My rating: 4 of 5 stars
There are many gems in this potentially life-changing book, though it’s not your typical self-help tome. John Leland was a middle-aged, recently divorced journalist when he was gifted the assignment to follow the lives of an assortment of New York’s elderly residents for a year. This book is a distillation of that experience and the way it changed the author’s life; it reads like letters from a cousin, unflinchingly honest yet tender.
He expected his interviews to be draining and depressing, since these old people were decreasing in their abilities each day. To him, the two most important things in American life were work and sex, and old people didn’t do either, so what satisfaction in life could they have? He found out he was wrong on all counts.
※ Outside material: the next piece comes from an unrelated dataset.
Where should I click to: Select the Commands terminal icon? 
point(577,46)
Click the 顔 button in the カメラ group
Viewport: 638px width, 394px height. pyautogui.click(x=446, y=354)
As these “oldest old”—people over 85—shared their stories, he discovered that over time these folks had developed coping strategies throughout their lives that helped them get through their days with grit and grace and left him energized and uplifted after their visits. Despite their pains, daily mental ups and downs, and some less than ideal circumstances, they had already survived loss and change of many kinds—and their life stories were wisdom.
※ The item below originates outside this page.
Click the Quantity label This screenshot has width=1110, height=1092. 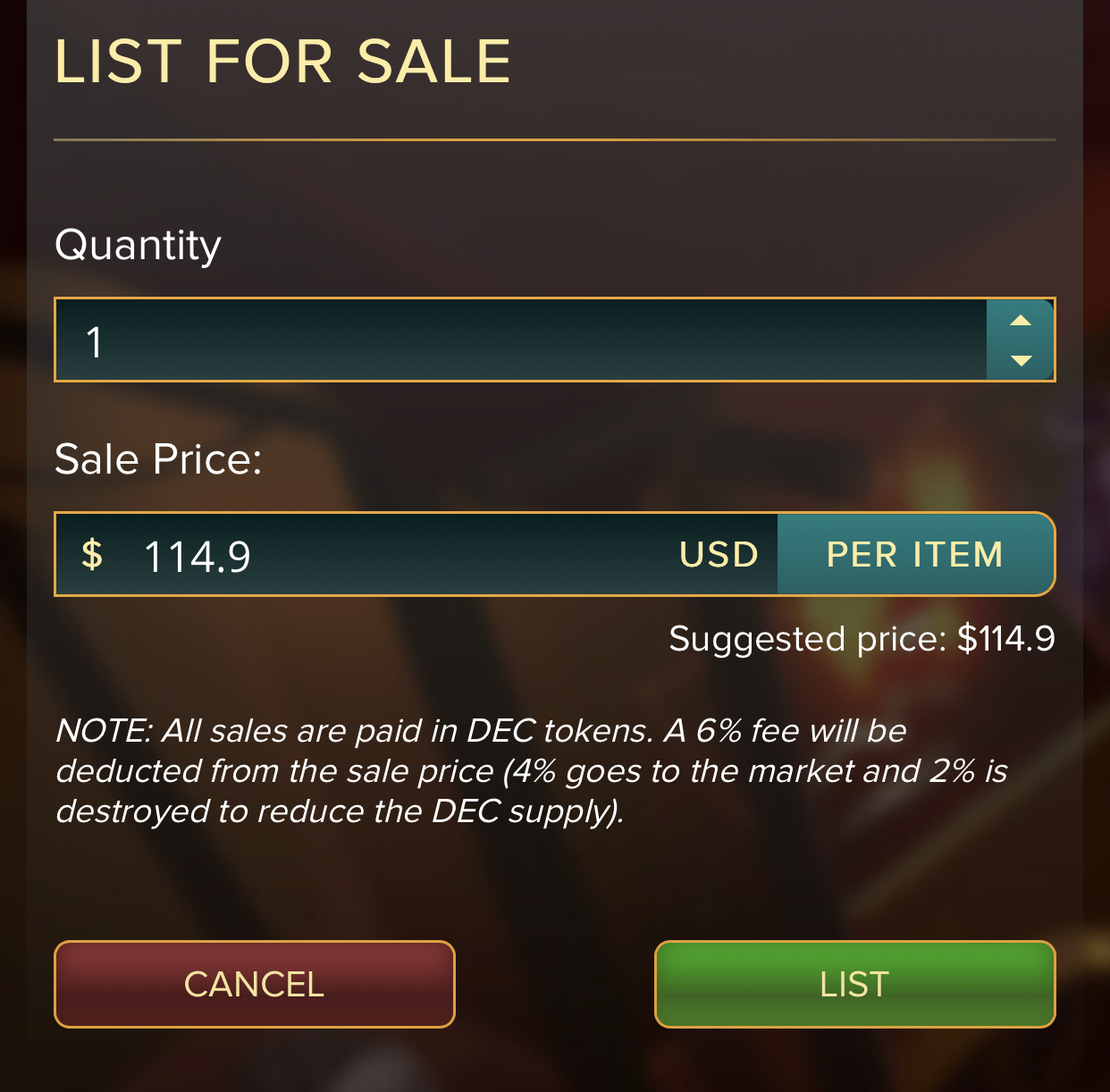(x=138, y=245)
John realized he could use what he was learning from the old folks to make his life better now. American society makes it hard to establish a relationship outside the “helper” or caretaker mode with our elders, whether we’re related or not. Here in our community we have folks of all ages as neighbors to learn from—the old learn from the young, too, John found. In fact, it might be adaptability that defines the way to a good life and a good death; the ability to adjust to life as it is rather than life as we wish it were. Barring accidents, we are all on the journey to aging and death, and we need elders as teachers and companions.
If you’ve never experienced the gift of watching someone age their way into death, "cousin" John’s book can be your circle of elders. With life stories instead of preaching, it will help erase—and confirm—some of your fears about aging and dying, and help you live the rest of your life. Appropriately for the season, the first hint is: gratitude.